### DOCUMENT PASSAGE

We encountered a lot of resistance. People believed we were hiding something, or protecting Dylan’s reputation. (As I drily commented to Tom the first time we heard that particular accusation, “I think that horse has already left the barn.”) I was even challenged by some survivors of suicide loss: “Don’t you think making the tapes public would help people to understand why this happened?”
The answer was No, I don’t. I still don’t—and my reasons are closely interwoven with many of the broader, global issues surrounding suicide and violence at the heart of this book: specifically, the real fear that another disturbed child would use the tapes as a blueprint or a model for their own school shooting.
Dylan and Eric had already been, in certain quarters, heralded as champions for a cause. Tom and I had received chilling letters from alienated kids expressing admiration for Dylan and what he’d done. Adults who had been bullied as children wrote to tell us they could relate to the boys and their actions. Girls flooded us with love letters. Young men left messages on our answering machine calling Dylan a god, a hero. An acquaintance working at a youth correctional facility told me some of the imprisoned boys cheered as they watched television coverage of the destructi
on at the school. A video project Dylan and Eric had made, leaked to the media, had become a rallying cry for bullied kids.

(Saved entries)

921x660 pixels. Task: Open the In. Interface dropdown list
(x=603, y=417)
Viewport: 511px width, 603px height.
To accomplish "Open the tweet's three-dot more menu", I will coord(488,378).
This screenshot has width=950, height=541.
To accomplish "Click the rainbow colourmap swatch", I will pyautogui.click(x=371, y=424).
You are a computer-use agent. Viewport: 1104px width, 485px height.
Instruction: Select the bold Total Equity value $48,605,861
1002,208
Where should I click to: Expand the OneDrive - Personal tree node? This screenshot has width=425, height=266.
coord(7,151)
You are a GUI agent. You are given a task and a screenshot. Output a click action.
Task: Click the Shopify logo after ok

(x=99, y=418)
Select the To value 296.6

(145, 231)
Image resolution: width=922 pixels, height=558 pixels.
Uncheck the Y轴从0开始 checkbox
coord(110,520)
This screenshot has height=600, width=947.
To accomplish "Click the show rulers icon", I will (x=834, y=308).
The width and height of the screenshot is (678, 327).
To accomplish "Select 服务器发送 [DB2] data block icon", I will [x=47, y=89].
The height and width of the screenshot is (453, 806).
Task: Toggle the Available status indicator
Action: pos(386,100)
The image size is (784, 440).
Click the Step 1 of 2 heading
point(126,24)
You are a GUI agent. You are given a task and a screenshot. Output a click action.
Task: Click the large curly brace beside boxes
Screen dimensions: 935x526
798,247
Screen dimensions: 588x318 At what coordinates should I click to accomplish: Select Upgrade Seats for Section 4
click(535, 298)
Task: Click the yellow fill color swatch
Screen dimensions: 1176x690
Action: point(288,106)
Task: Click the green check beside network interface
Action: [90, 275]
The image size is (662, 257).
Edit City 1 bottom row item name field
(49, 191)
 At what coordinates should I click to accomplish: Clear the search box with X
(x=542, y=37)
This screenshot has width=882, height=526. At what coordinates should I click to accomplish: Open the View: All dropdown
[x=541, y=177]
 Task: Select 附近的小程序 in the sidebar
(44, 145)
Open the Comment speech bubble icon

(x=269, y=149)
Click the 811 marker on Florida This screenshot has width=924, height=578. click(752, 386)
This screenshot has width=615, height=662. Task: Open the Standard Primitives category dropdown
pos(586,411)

### PROBLEM SET
1. In the passage about the tapes, why does the narrator oppose making the tapes public? Answer in one to three sentences.
2. Reproduce everything in the passage about the tapes from "The answer was" down to "own school shooting.".

### WRITTEN ANSWERS
1. The narrator fears that another disturbed child would use the tapes as a blueprint or a model for their own school shooting. This fear is tied to the broader issues of suicide and violence at the heart of the book.

2.
The answer was No, I don’t. I still don’t—and my reasons are closely interwoven with many of the broader, global issues surrounding suicide and violence at the heart of this book: specifically, the real fear that another disturbed child would use the tapes as a blueprint or a model for their own school shooting.